In evaluating the extent of stage shifts, our IIIA increase (+53.3% relative change) exceeds the +37% reported in the Brazilian single-center reclassification study [16], possibly due to variations in referral patterns, imaging technology, and criteria for surgical eligibility evaluation. Nonetheless, the percentage of downstaged IIIA patients (e.g., T3N2a transitioning from IIIB) stays consistent, underscoring the worldwide trend that TNM 9 enhances surgical eligibility in specific situations.

Furthermore, preliminary evaluations by radiology specialists validate the minor changes to the T descriptor in TNM 9, while emphasizing the predictive significance of the recently included histopathologic markers: STAS (spread through air spaces) and features like vascular or perineural invasion have been advocated as auxiliary descriptors to improve TNM precision [19].

Our findings, along with external data, indicate that TNM 9 improves anatomical precision, especially for adenocarcinoma with complex nodal involvement, while maintaining prognostic differentiation across histologies. This advanced staging facilitates deeper multidisciplinary planning and may enhance survival results by correlating therapy intensity with biological and anatomical disease attributes.

A limitation of our analysis is that long-term survival data were not available, as all patients included in this study were diagnosed in 2025 and follow-up is still ongoing.
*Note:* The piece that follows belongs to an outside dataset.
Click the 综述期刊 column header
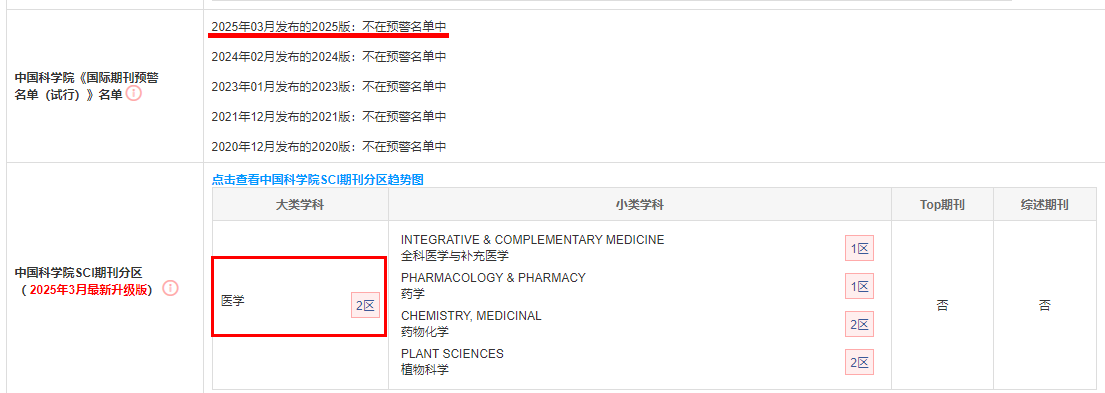The width and height of the screenshot is (1105, 393). point(1044,205)
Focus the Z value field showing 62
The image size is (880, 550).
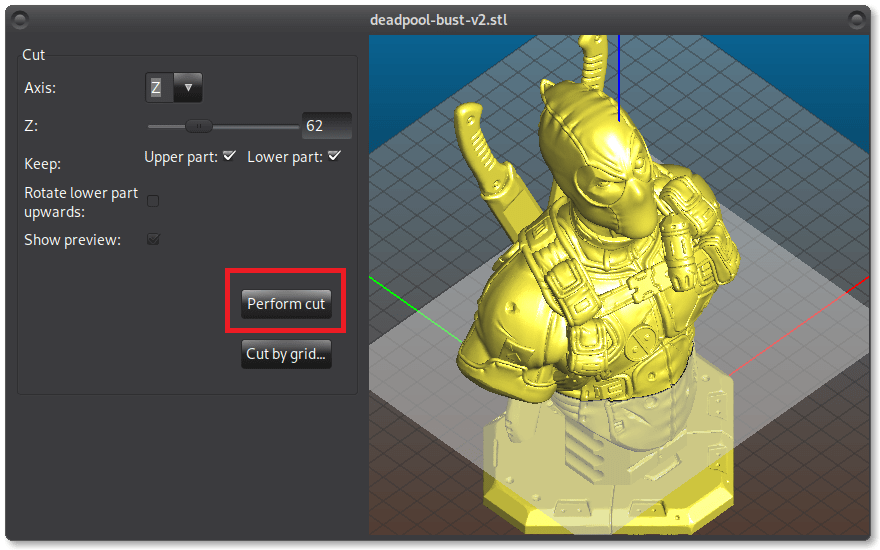(x=326, y=126)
Therefore, we were unable to directly verify whether TNM 9 stage groupings are more consistent with long-term outcomes compared to TNM 8. Future research at our institution will address this limitation by analyzing earlier cohorts of lung cancer patients (diagnosed 5–10 years ago), for which sufficient follow-up exists to perform outcome analyses, including Cox regression models.

5. Conclusions

The implementation of the 9th edition of the TNM classification for lung cancer has resulted in a notable reallocation of stages, characterized by a significant tendency towards downstaging, as confirmed by statistical analysis. One of the most notable findings in the transition from TNM 8 to TNM 9 is the redefinition of stage IIIA disease. This stage, previously characterized by marked heterogeneity, encompassed a wide range of tumor sizes and nodal involvement that often translated into disparate prognoses within the same category. The 9th edition addressed these inconsistencies by refining both tumor and nodal descriptors and redistributing cases to neighboring stages when appropriate. As a result, stage IIIA now represents a more homogeneous group, with improved prognostic stratification and clearer therapeutic implications. These changes are particularly relevant for surgical decision-making and multimodal treatment approaches, underscoring the importance of the updated classification in guiding contemporary clinical practice.

Histological analysis indicated a predominance of adenocarcinoma in advanced stages and an increased probability of reclassification into stages IIIA/IIIB, aligning with international data that demonstrate a strong association between adenocarcinoma and occult multi-station nodal involvement.

The findings confirm the therapeutic significance of the newly established subcategories, directly influencing eligibility for surgical and multimodal treatments while enhancing prognostic consistency within stage groups.

The implementation of TNM 9 indicates not only a category reorganization but also an advancement in staging that more precisely mirrors tumor biology and clinical reality therefore enhancing multidisciplinary treatment planning and improving worldwide comparability of patient cohorts.